What about the game? The style of play has evolved on many levels. I think I could write a whole book about that but a fair summary could be: we learned that it is possible to be much more resilient than we thought. It means that position that appeared lost are actually possible to hold. This is much more frequent than positions we thought were draw that turn out to be winnable by one side. Also because it is possible to prepare much more thouroughly (you prepare the oppening and work out new ideas with an engine) there are second order effects: people avoid lengthy theoretical discussion (playing well known variant) because maybe your opponent has a better computer than you. In that Carlsen is very representative. Unlike Kasparov, who was the best example of a player who prepare his opening up to incredible depths, Carlsen plays almost anything (of course this is an exageration but the idea is clear): it makes it very hard to prepare against him (because you don’t know what opening he is going to play) and also it is possible because we know that the range of playable positions is much larger than we thought. One could say that today’s culture of chess player is at the same time wider (they can play more openings) and more superficial (they understand the system they play less deeply and have spent less time thinking about them by themselves) than yesterday’s players.
What about learning? AI is very good to teach you tactics. I do an automatic analyzis of all blitz games that I play on the internet. It is very interesting because I can spot on the fly tactical mistakes and themes. The machine doesn’t really help in terms of ideas but it is a very good tactical trainer. Maybe LLM will help to make more substantial and insightful comments of chess games (hint : I have actually tried it with GPT 3.5 and it was truly awful).
Temporary conclusions
This is a short review but, at the time of writing, it appears to me that most of the fears surrounding recent advances in AI are neither scientifically nor experimentally justfiable. The game of chess presents an historical experiment of what happens when AIs more powerful than humans appear on the scene. Of course this example is limited in its scope, this is part of the interest, and it is not possible to generalize directly from it. Nevertheless, it is a real example that can be used to illustrate/study many points of the ongoing debate on how AI would change our society. Lastly, make no mistake, as Joe Biden would say, our society will be impacted deeply by those technologies. But to state that those impacts will ineluctably mean the end of the world is, at this point, an egregious exaggeration to say the least.
Interesting article, but I don’t think it succeeds in refuting the doomerist position.

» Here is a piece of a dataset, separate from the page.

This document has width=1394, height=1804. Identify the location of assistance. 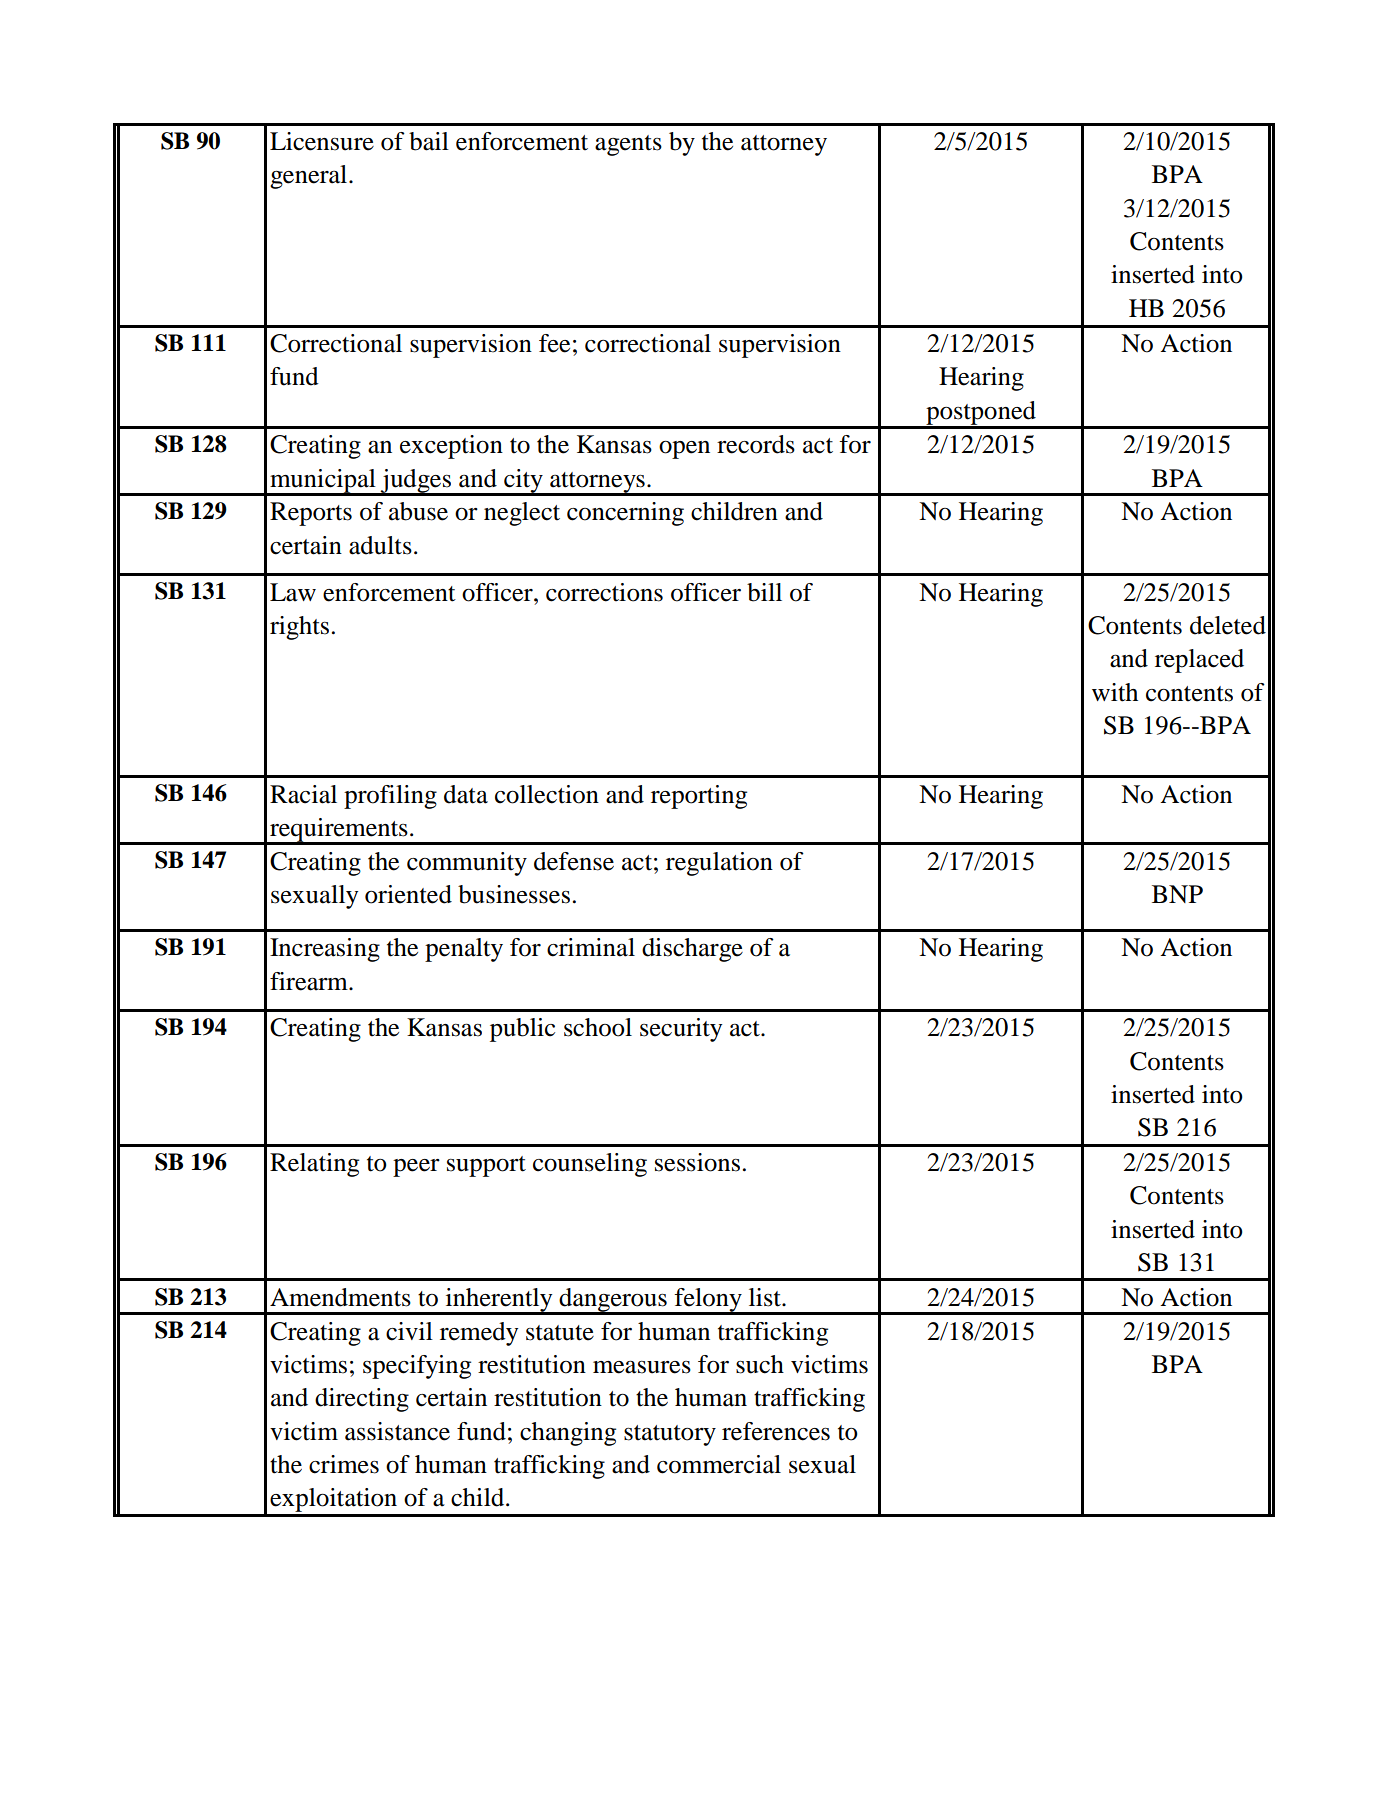
(397, 1431).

You start by noting some known limits on computation and (correctly) observe that AIs are bound by these limits. However, as far as we know, humans are also just special cases of Turing machines - we are equally bound by all of these limits! So sure, a super intelligence cannot any more than a human produce a fully general solution to the halting problem. But that doesn’t mean that the theoretical bound on the intelligence of a system isn’t significantly higher than a human. Even an AI “only” as smart as an unusually smart human that can copy itself at will and thinks an order of magnitude faster than a human would be extremely capable.
The idea of the singularity is that at a certain point, an AGI would be better at machine learning than the human teams that built it, and thus it would best be able to build a superior version of itself, which would in turn be better at machine learning, and so on. This theory does not predict singularities in single-purpose AIs such as chess engines. A reinforcement-learning algorithm built to play chess does not know anything about reinforcement learning, so at no point as it improves at its ability to play chess would it be expected to self-improve by designing its own successor.